▶ **RECORDS TO PROCESS**:
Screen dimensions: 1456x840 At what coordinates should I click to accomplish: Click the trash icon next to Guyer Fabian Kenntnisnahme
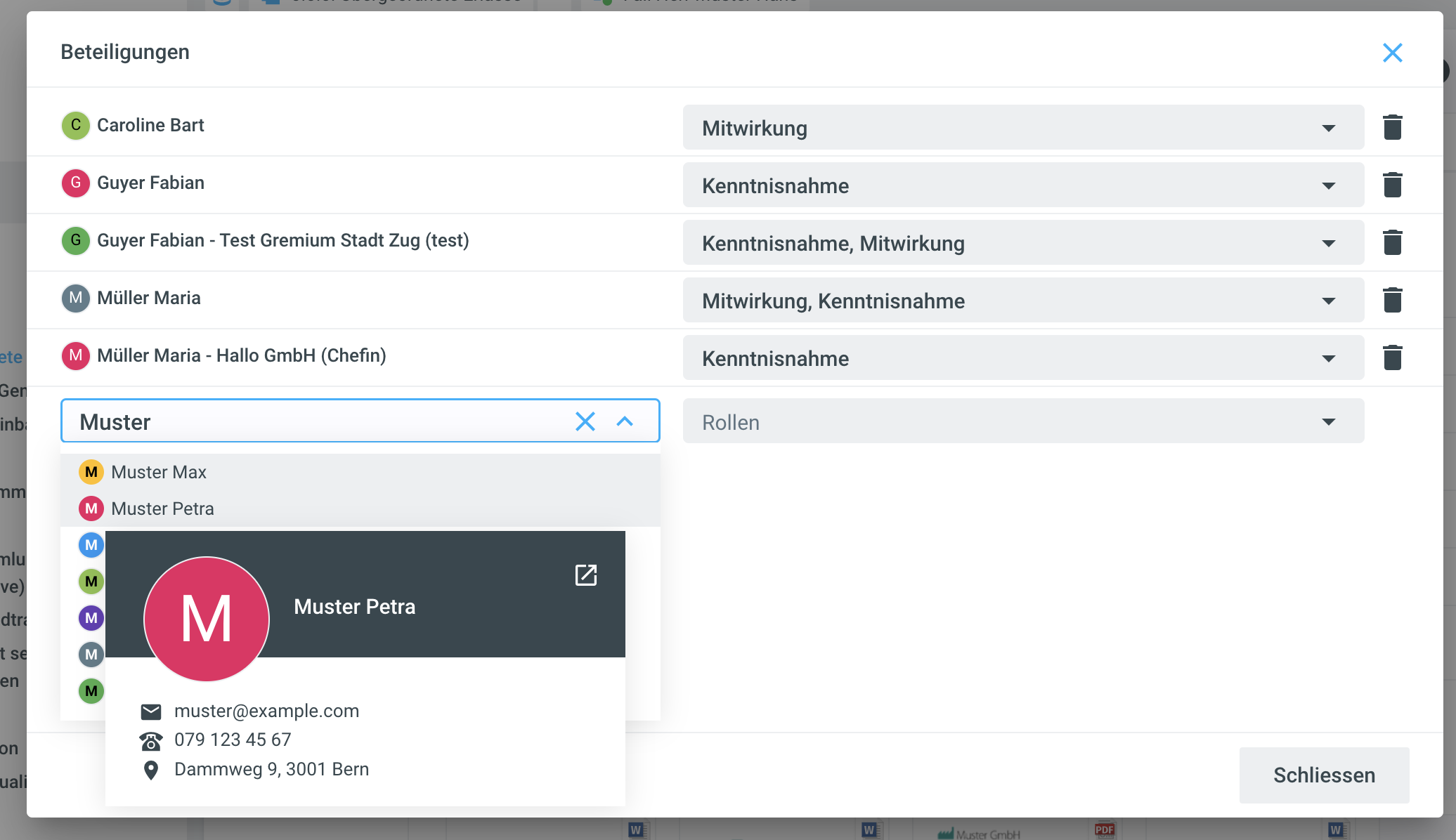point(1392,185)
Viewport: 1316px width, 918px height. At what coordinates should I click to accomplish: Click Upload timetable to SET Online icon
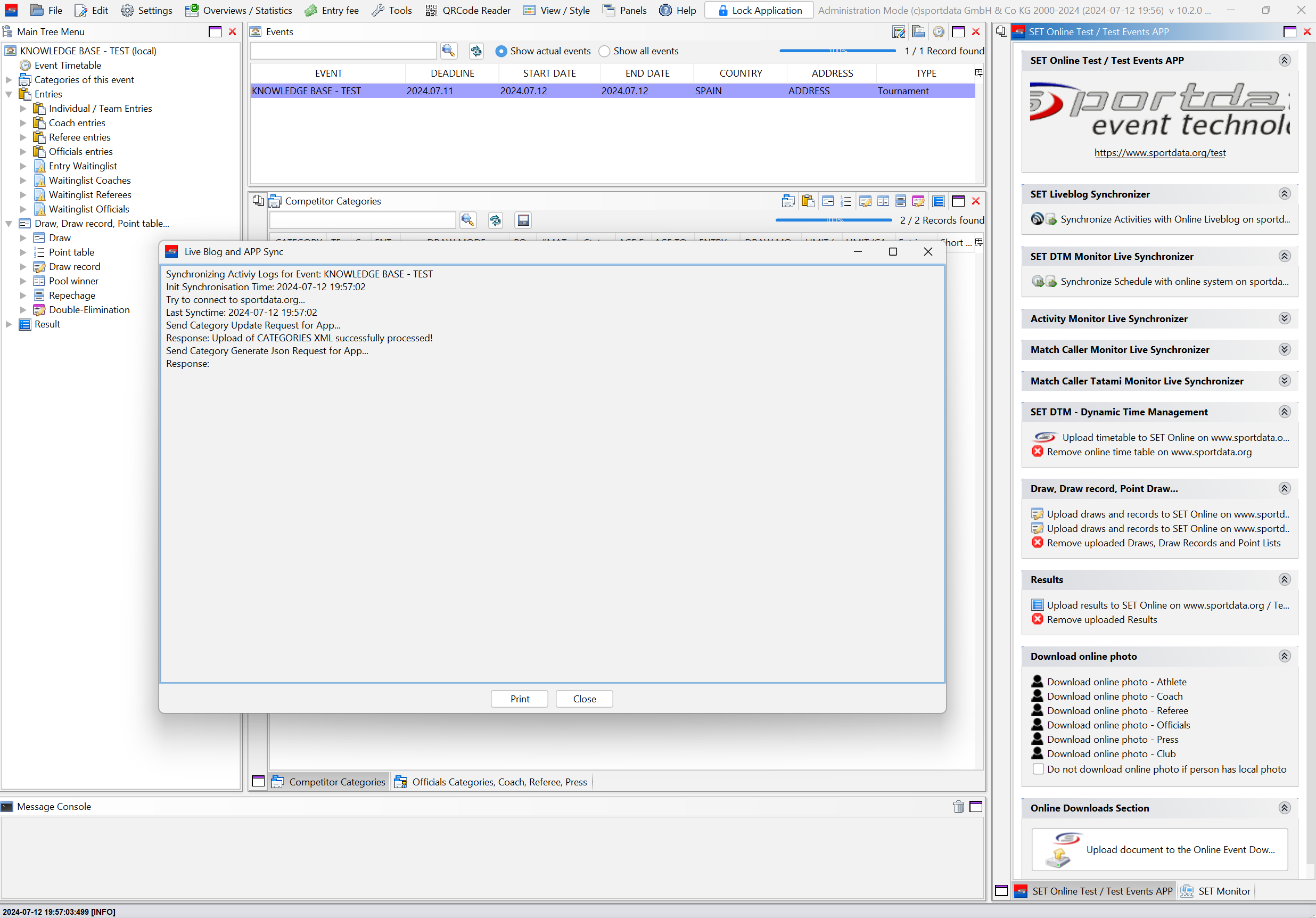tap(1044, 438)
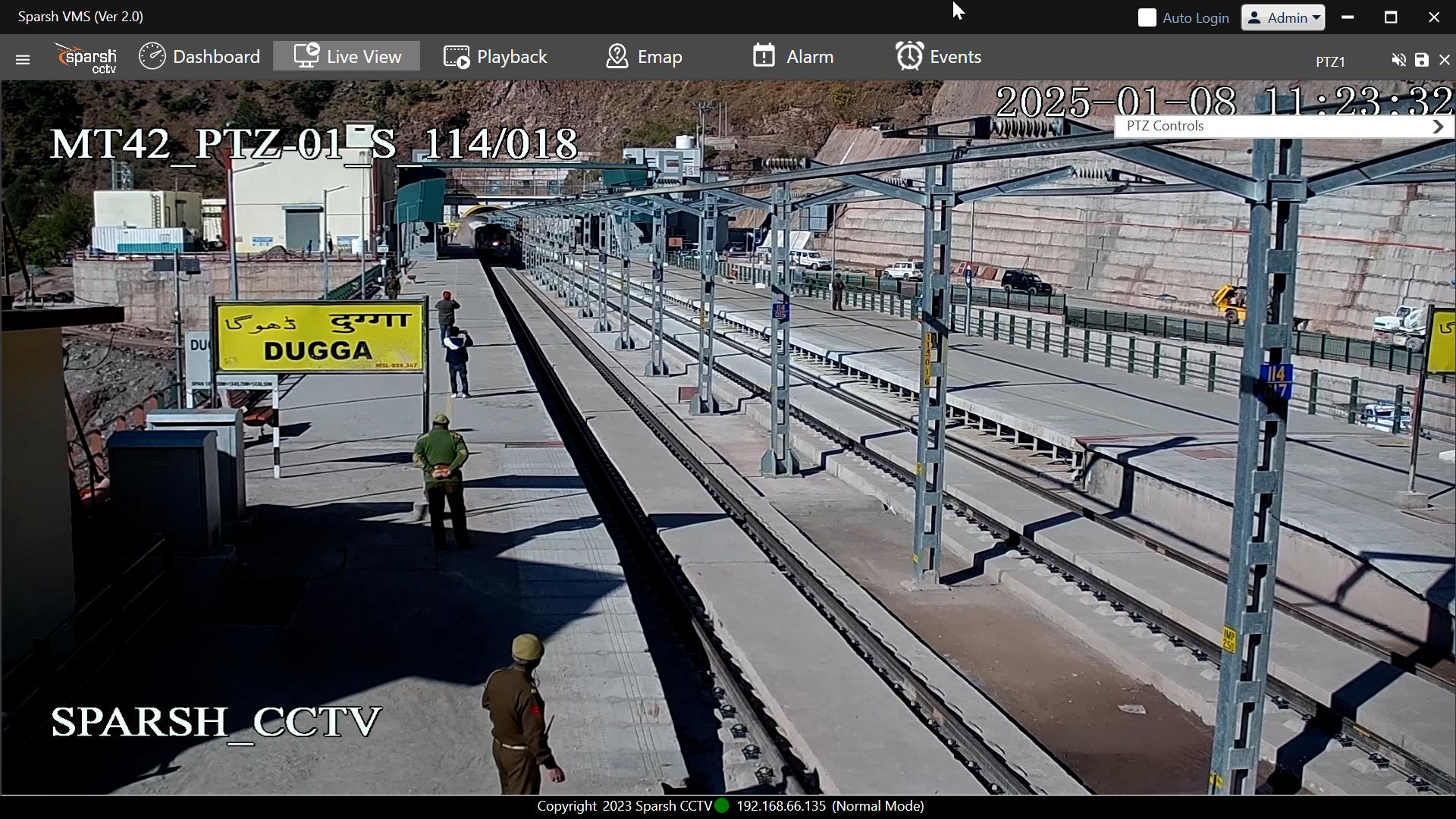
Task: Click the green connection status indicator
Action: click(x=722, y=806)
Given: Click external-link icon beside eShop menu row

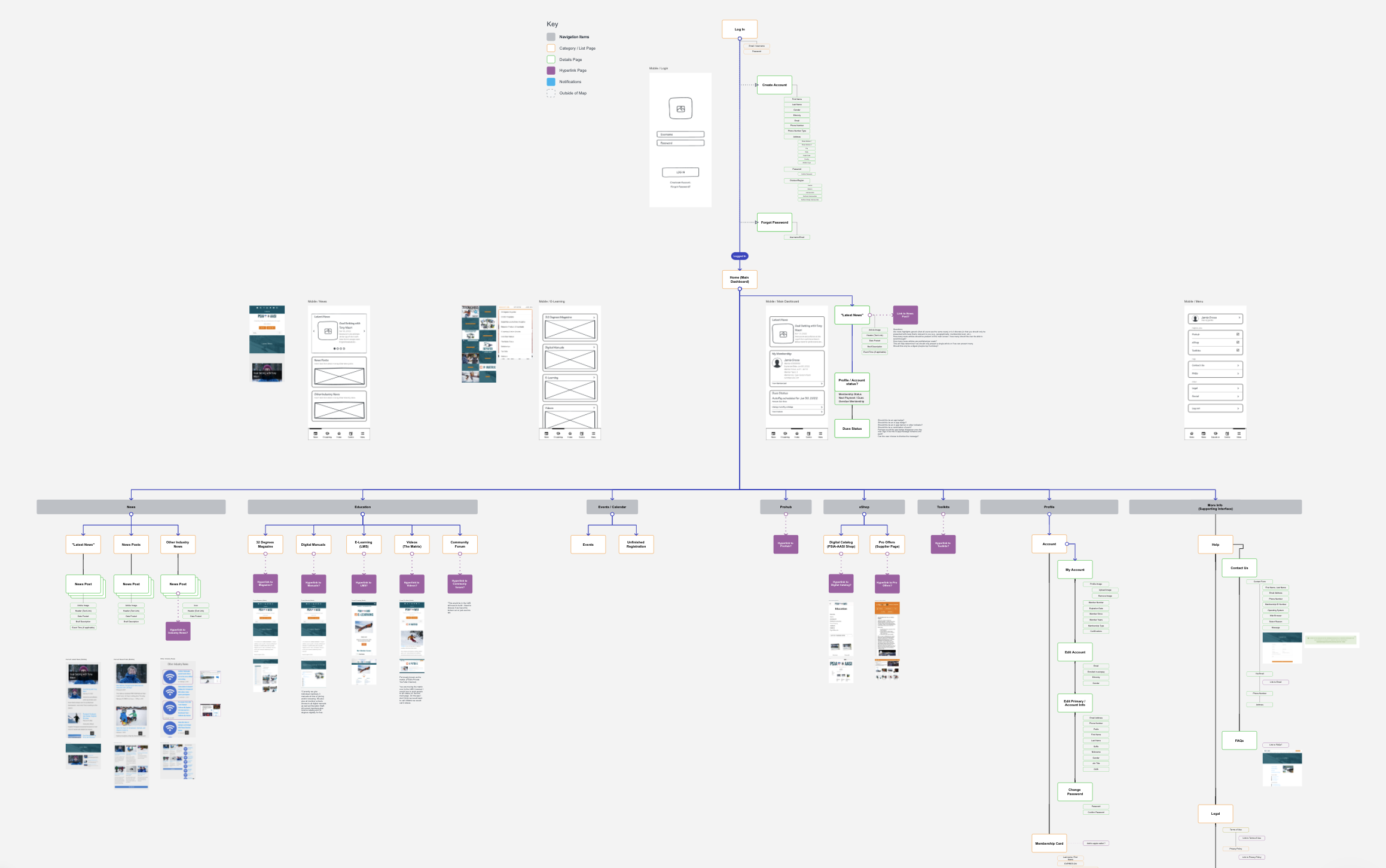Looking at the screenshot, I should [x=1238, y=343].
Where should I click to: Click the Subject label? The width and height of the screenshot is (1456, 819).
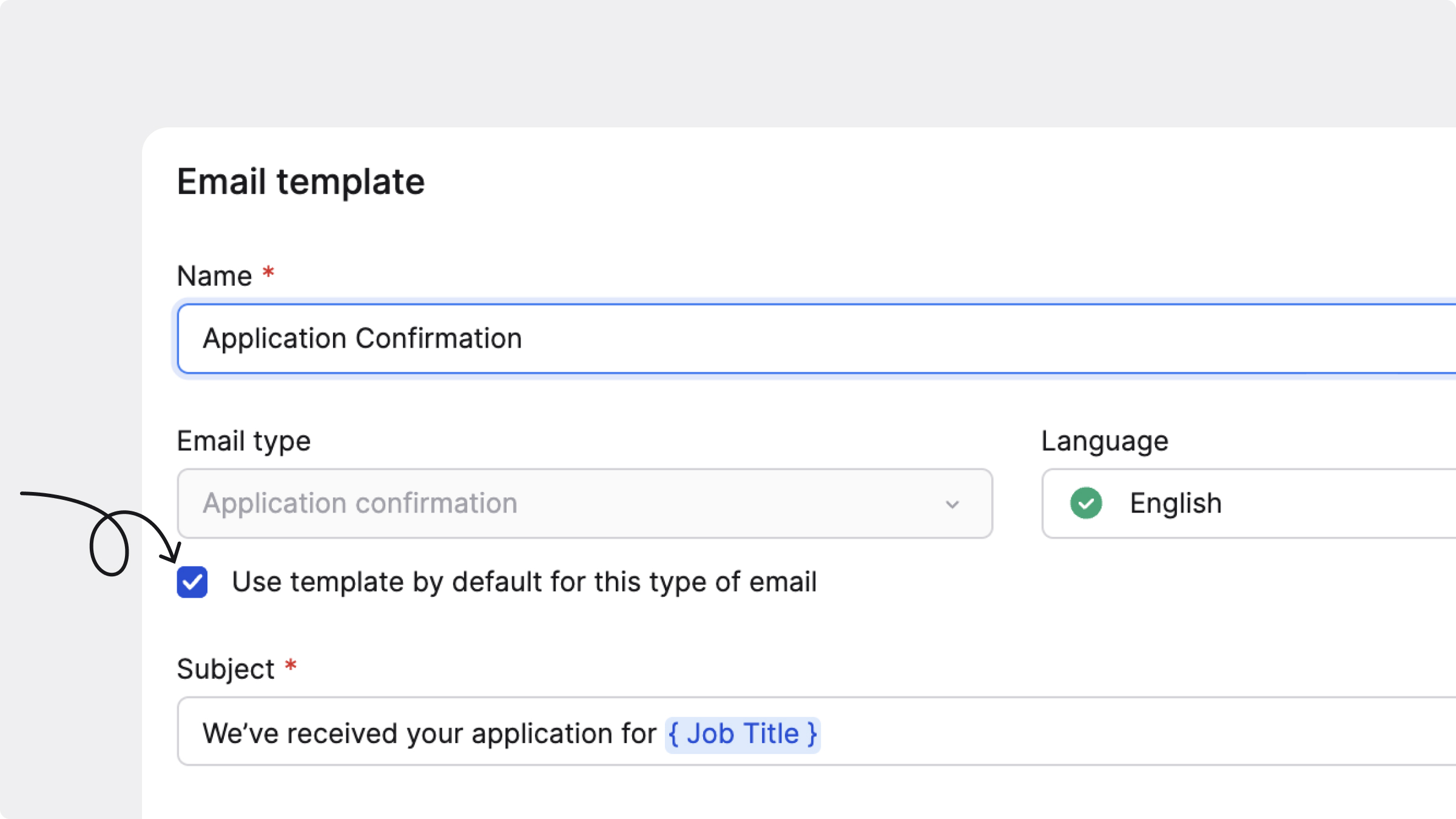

▶ **REQUIREMENT**: I would like the lines from the one with "Given: Click external-link" through the last line of the data above retyped exactly, with pictures left out, please.

▶ **RESULT**:
Given: Click external-link icon beside eShop menu row

Looking at the screenshot, I should [x=1238, y=343].
Where should I click to: Click the Subject label? The width and height of the screenshot is (1456, 819).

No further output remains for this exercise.